I’ve been waiting for this book since I finished The Belles last year, a book which was so lush and detailed and perfectly sinister that I desperately wanted the story to continue immediately. Unfortunately, I didn’t get a chance to re-read it before The Everlasting Rose came out and… whilst I remembered broad strokes about what had happened, some of the finer details of the ending had escaped me which left me a little confused for a bit at the beginning of book two. Also, as things progressed, I began to doubt my understanding that this was supposed to be a duology. Had a misunderstood? There were 30 pages left to go, and the situation was dire, how could things be resolved in that time? Was this actually a trilogy?
Where The Belles last year spent a long time setting up the conflict, leaving breadcrumbs towards the deeper issues, and building the world, The Everlasting Rose seems in a rush to get to the end, sacrificing development of relationships, characters, and even fully exploring the potential conflict with the same depth as book one. I wonder if this effect is less stark if you read the books back-to-back, but even the period of time covered in the two is different. The Belles was set over several weeks, perhaps even months, but The Everlasting Rose follows almost immediately after the ending (a few days later perhaps) and covers a period of maximum a couple of weeks. There’s a lot of travelling to do in a lot of time, and pieces to move around the board to get to the end game.
For me, perhaps this book could have been split into two books and the period of time covered expanded – the middle book covering the escape and search for allies sympathetic to their cause, and the third book covering the finalisation and implementation of their ultimate plan. Instead of having a mourning period of a week or so, establish a mourning period of several months following the death of a monarch. This would give the characters time to build their connections, relationships, and strength.
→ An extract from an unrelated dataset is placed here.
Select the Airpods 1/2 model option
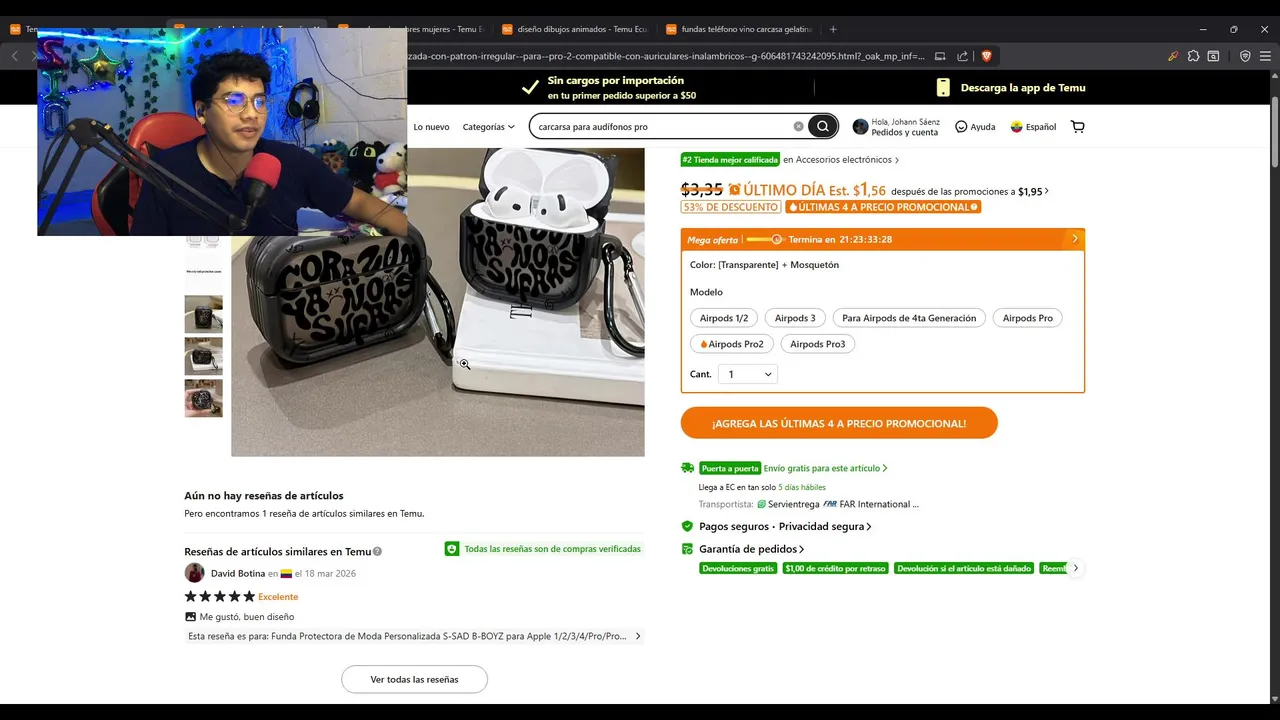 click(x=724, y=318)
I would liked to have seen Camille taking more time to explore the full extent of her powers, and have to learn to use them properly. I wanted to see her working to get past Auguste’s betrayal from book 1, and to see her feelings from Rémy develop. And I wanted to see more of her unlearning everything she had been taught about beauty and trying to understand what she actually believes. This would have really allowed Clayton to continue doing what she does so well – building this world and the tension, and fully fleshing out the characters. It would have also given her space to explore character motivations beyond Camille, like Amber, Edel, and Auguste. This would make the stakes feel higher, and the betrayals hurt more. It would also have been fun to see the world beyond the capital city explored more – it seems as thought Orléans is an archipelago, and there could be a lot of fun exploring the identities and cultures of the different islands.
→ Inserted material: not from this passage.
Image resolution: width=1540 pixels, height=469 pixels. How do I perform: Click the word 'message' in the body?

I did enjoy the book, though. I think if I had gone straight into it after The Belles a lot of these issues would have seemed less prominent, but after a year my personal urgency had died down, so being thrown into such a frantic book and finding the characters continuing with the same level of stress from the end of book 1 was a little jarring and disorientating, which perhaps pulled me out of the narrative a little and meant I noticed these things more. I still think as a duology this is a strong series, and I’m really looking forward to seeing what Clayton has to offer in the future.
- Less in-depth and somewhat more rushed than book 1, if you read both together this would probably work well.
- I wish there had been time to explore some more of the side plots and characters a little further to really twist the knife a bit further.
- Overall I loved the series but I just wanted more from book 2. More of everything.
Book Rating: 3/5
Series Rating: 4/5 – I haven’t done this before, but this is the first series I have reviewed as it has been released, rather than in one go (like I did with The Captive Prince). I think this is a great series with a great premise and message, and whilst book 2 didn’t do everything I wanted, I am still excited about the world and what the author may do next.